Begin Information given

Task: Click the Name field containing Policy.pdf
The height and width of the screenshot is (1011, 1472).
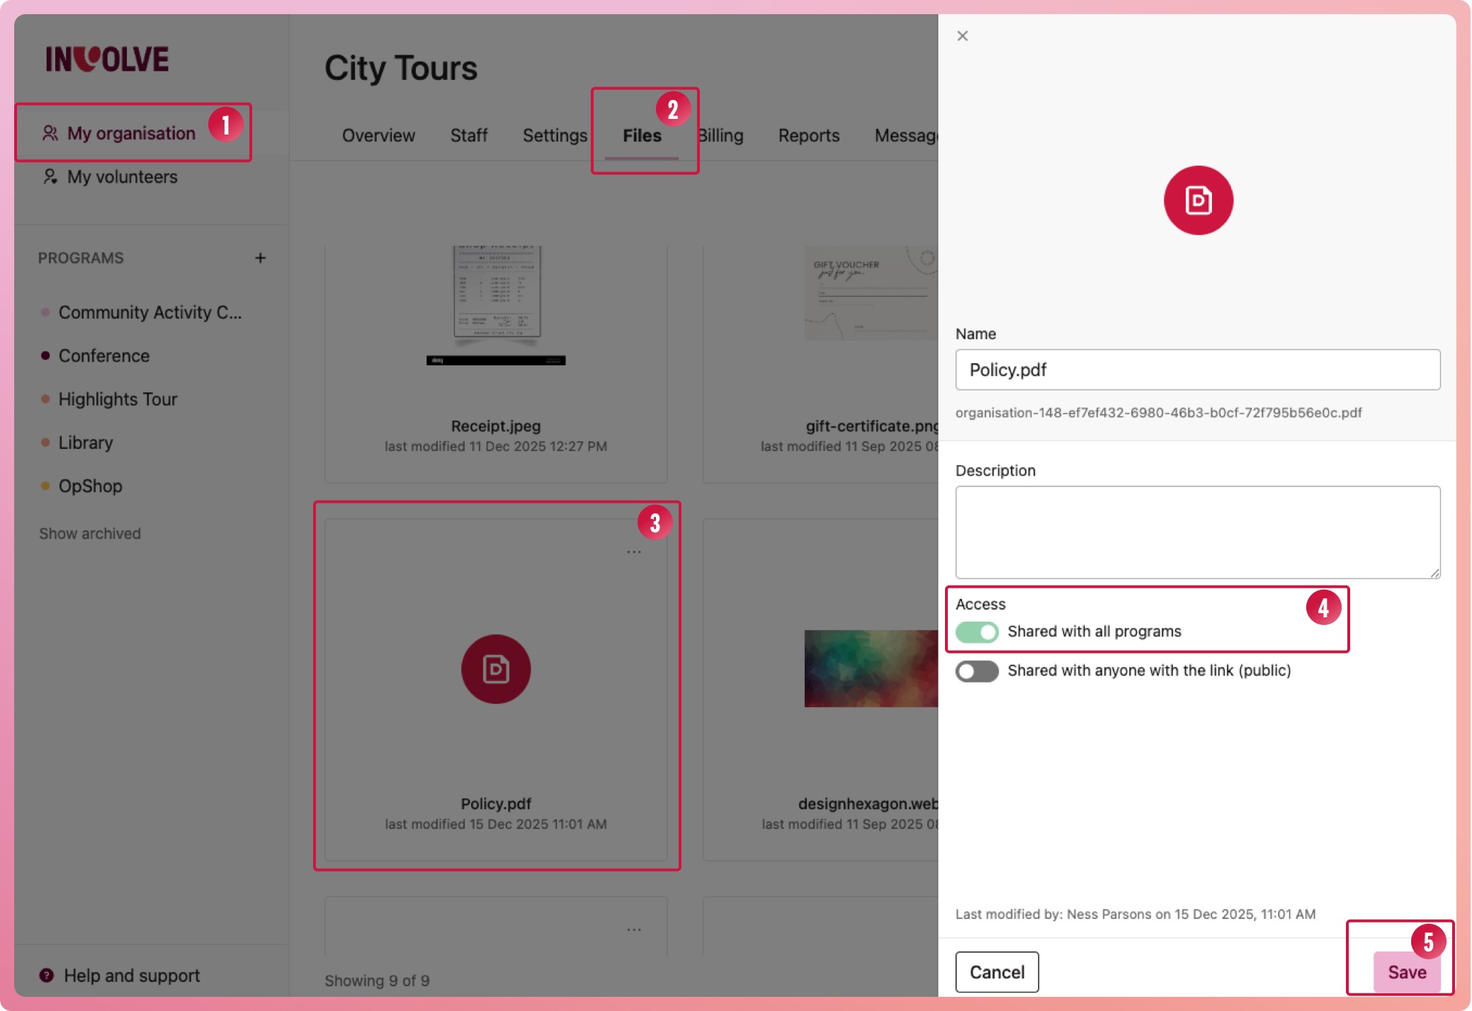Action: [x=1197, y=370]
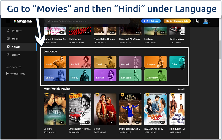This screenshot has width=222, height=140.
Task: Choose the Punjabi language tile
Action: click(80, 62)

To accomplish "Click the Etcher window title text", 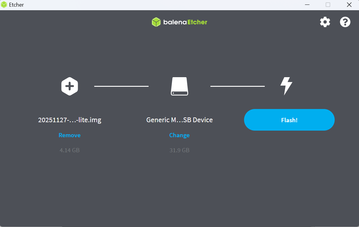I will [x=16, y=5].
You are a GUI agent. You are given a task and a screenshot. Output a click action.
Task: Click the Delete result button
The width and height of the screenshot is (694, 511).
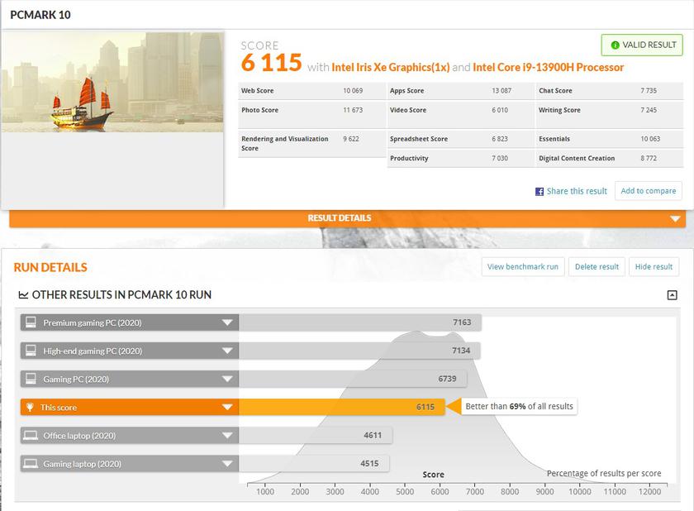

End Information given

Directive ->
Copy the records from the line containing "You are a GUI" through the end of the records, omitting the pictures.

Output below ->
You are a GUI agent. You are given a task and a screenshot. Output a click action.
Task: Click the Delete result button
The width and height of the screenshot is (694, 511).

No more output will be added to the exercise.